What you will do
How many lines of these entries include the string "accomplish"? State the number alone.

Listed records
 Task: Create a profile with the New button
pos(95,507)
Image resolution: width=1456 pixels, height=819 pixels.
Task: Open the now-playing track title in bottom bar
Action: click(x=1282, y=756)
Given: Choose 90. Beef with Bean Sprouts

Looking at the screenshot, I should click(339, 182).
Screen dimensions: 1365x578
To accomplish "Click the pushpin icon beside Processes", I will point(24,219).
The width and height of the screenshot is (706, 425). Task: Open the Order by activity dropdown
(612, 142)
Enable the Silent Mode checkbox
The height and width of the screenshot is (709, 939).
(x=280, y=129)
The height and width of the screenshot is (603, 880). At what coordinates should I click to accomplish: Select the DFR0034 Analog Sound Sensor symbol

Answer to this problem
2